Si la saison 2019-2020 des expositions parisiennes ressemble beaucoup à une anthologie compilant les ténors de l’histoire de l’art, le détour par la Halle Saint-Pierre amène un autre souffle. Ouvert en 1995 aux pieds de la butte Montmartre, l’espace ressource le regard en piochant dans les marges de la création contemporaine. Art brut. Art singulier. Art hors normes. Les frontières bougent et se nourrissent au fil des expositions comme dans le carrousel cauchemardesque de Roger Ballen, artiste inclassable, qui fait valser réalité et fiction dans un terrifiant huis clos.

Roger Ballen travaille sur plusieurs médiums pour créer un univers au bord d’un gouffre.
Roger Ballen travaille sur plusieurs médiums pour créer un univers au bord d’un gouffre.

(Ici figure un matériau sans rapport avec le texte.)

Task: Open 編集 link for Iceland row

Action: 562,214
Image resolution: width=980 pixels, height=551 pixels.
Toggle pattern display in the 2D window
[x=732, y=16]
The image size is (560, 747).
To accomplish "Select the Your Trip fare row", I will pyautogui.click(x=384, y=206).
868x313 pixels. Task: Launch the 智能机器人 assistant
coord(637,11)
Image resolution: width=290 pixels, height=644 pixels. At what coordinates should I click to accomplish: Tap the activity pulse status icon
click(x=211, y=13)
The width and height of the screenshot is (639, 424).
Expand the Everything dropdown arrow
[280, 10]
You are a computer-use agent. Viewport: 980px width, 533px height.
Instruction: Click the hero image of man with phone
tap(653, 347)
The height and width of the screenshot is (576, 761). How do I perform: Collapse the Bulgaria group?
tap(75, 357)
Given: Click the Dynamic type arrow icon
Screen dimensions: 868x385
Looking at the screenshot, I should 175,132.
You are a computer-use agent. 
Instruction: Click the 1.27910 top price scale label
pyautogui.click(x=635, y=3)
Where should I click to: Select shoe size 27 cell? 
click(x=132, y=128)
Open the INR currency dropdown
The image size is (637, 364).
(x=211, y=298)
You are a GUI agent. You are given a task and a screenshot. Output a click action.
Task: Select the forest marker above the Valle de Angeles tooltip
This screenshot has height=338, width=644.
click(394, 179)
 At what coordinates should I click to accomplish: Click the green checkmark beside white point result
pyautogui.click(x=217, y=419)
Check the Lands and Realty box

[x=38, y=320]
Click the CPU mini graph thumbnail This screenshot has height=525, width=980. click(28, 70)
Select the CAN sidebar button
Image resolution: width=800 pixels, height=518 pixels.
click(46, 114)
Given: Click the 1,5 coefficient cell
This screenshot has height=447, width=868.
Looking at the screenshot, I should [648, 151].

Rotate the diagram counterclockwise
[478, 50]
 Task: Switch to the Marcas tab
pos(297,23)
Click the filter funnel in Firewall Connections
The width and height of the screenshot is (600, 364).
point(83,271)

Établi en Afrique du Sud depuis des décennies, l’Américain – photographe connu pour explorer la face cachée de l’humanité et vu à l’Élysée, à Lausanne, en 2012 – a fait de l’espace de la Halle Saint-Pierre sa propriété d’artiste. Orchestrant la provocation et effaçant même la notion du temps qui passe pour une confrontation directe avec un monde qui ne tourne pas rond. Un monde délavé, atomisé, paralysé par l’effroi, devenu un terrain vague sur lequel l’homme erre, désemparé, hébété, comme définitivement privé de sa capacité de ressentir. On y pénètre comme dans un train fantôme passant du côté obscur de la force, et on y avance comme dans une maison hantée. Croisant des poupées décapitées, des mannequins démantibulés, des animaux empaillés, des ossements et autant d’objets poussiéreux, au bout de leur vie. Roger Ballen fusionne plusieurs médiums, la photographie (qu’il retouche et scénarise), le dessin, l’installation, la vidéo, dans cette œuvre totale. Aussi surréaliste et tragicomique que terriblement oppressante! F.M.H.

Halle Saint-Pierre, 2, rue Ronsard. Jusqu’au 31 juillet 2020, tous les jours.